→ **What you need to do**: Your answer must be a single number: how many lines in the records below contain the word "icon".
____
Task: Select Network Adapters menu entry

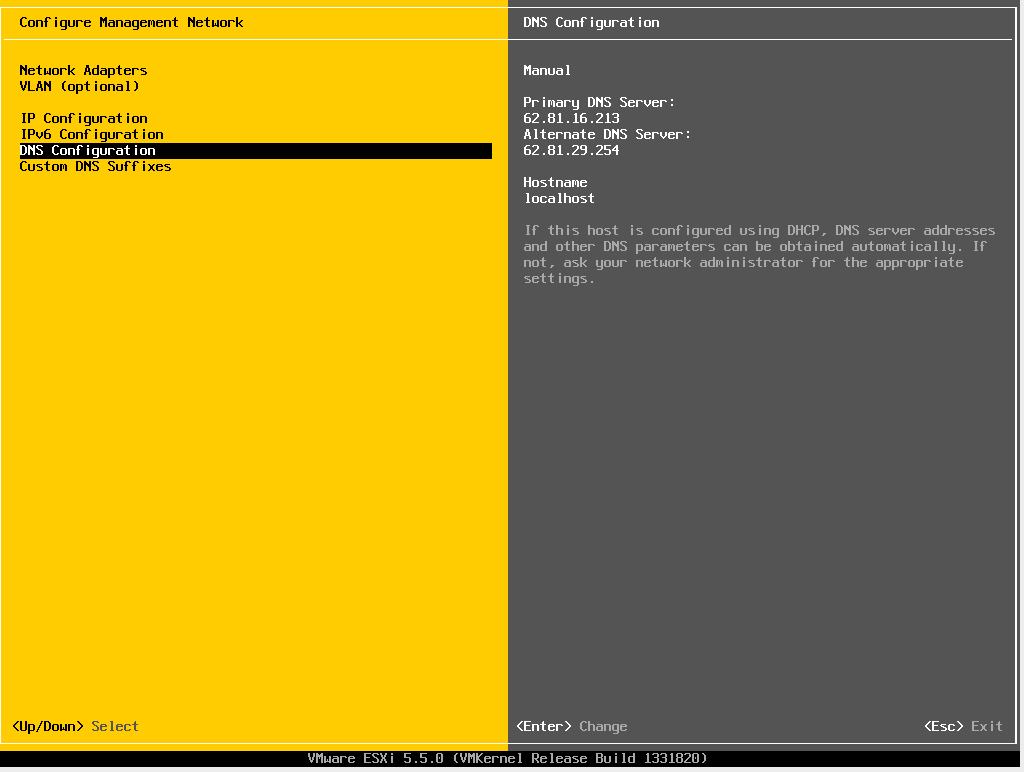Action: [x=83, y=70]
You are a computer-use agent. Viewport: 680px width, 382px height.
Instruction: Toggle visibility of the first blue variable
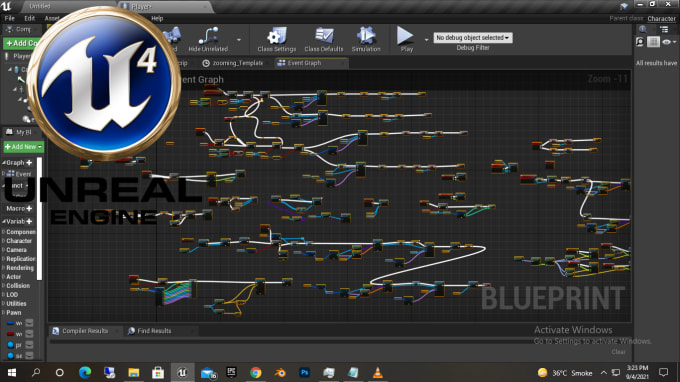pos(29,323)
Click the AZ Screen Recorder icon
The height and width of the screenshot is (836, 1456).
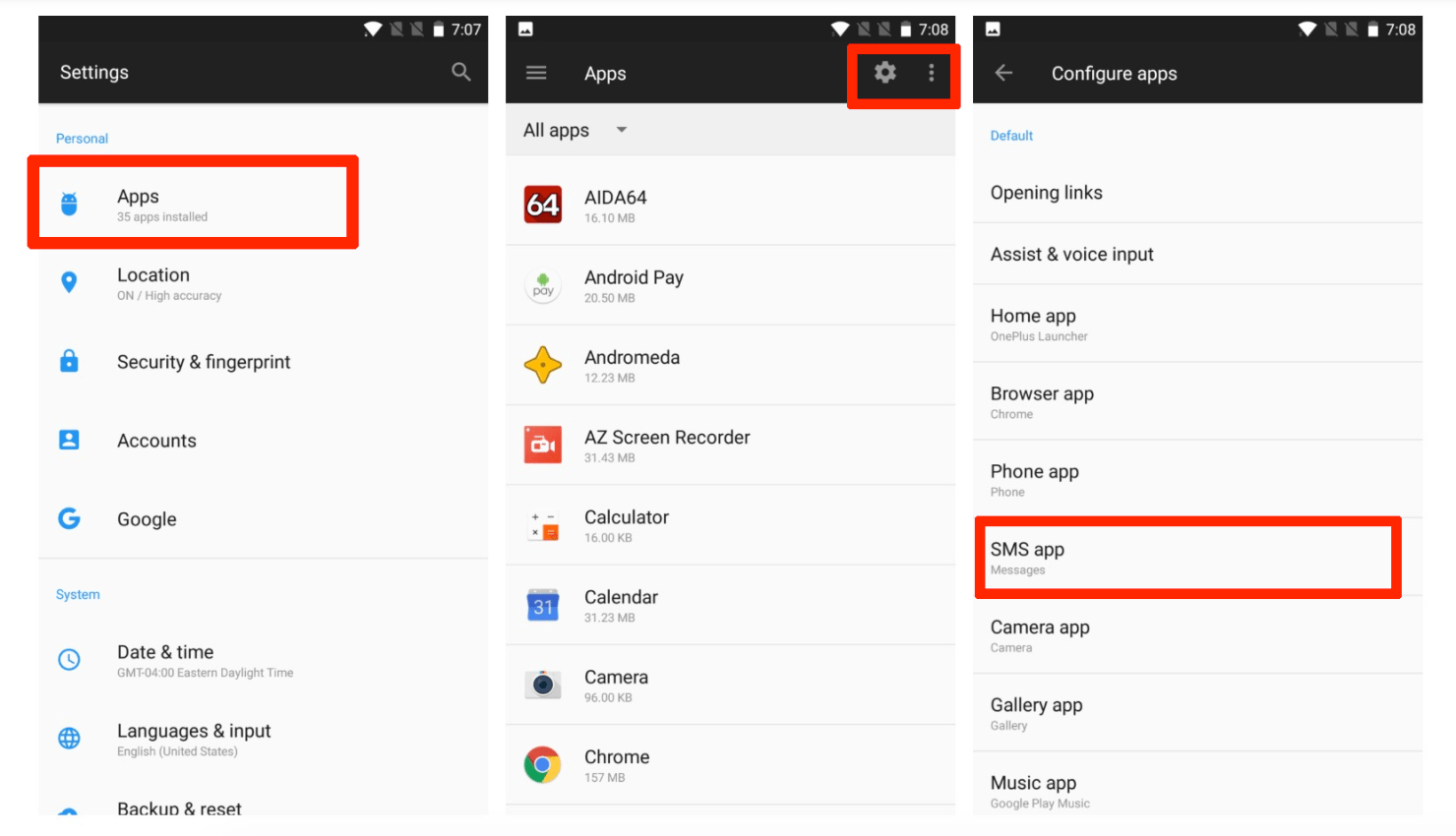click(542, 445)
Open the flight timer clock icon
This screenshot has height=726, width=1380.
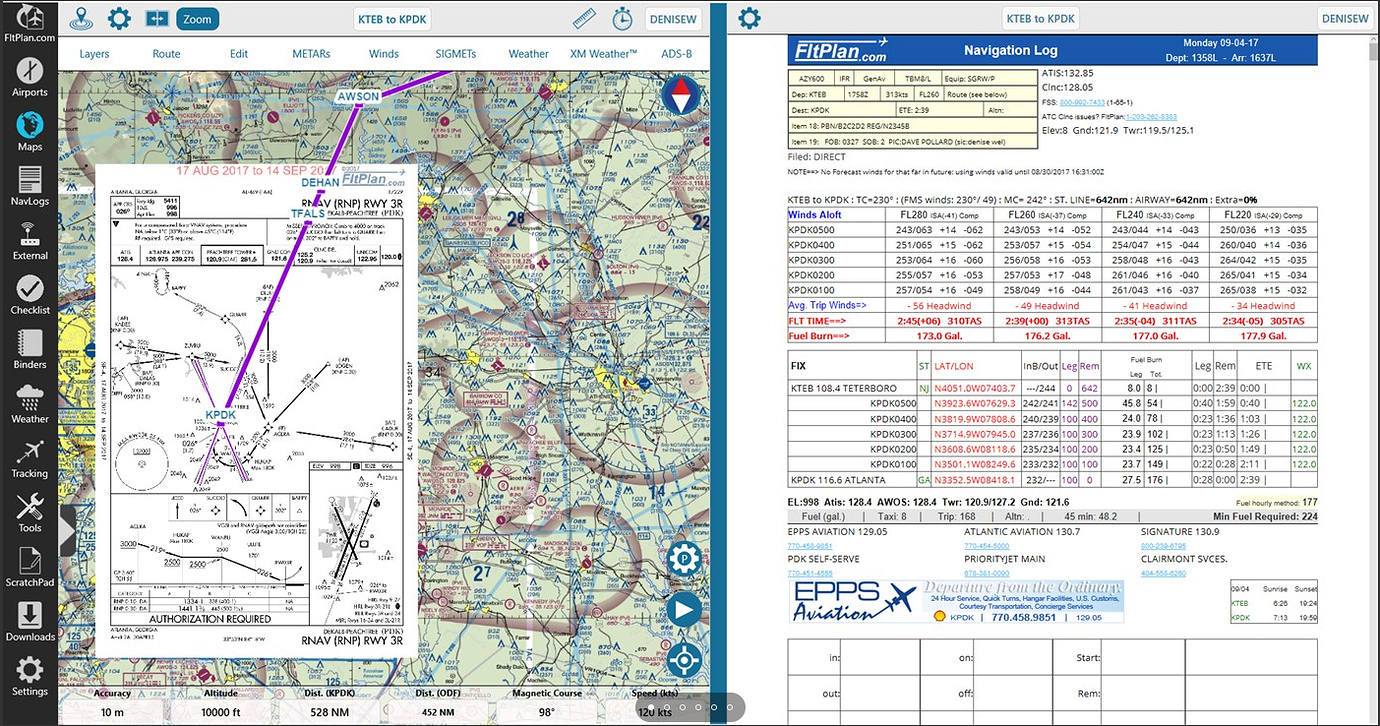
____
→ **Reply to the exercise**: 2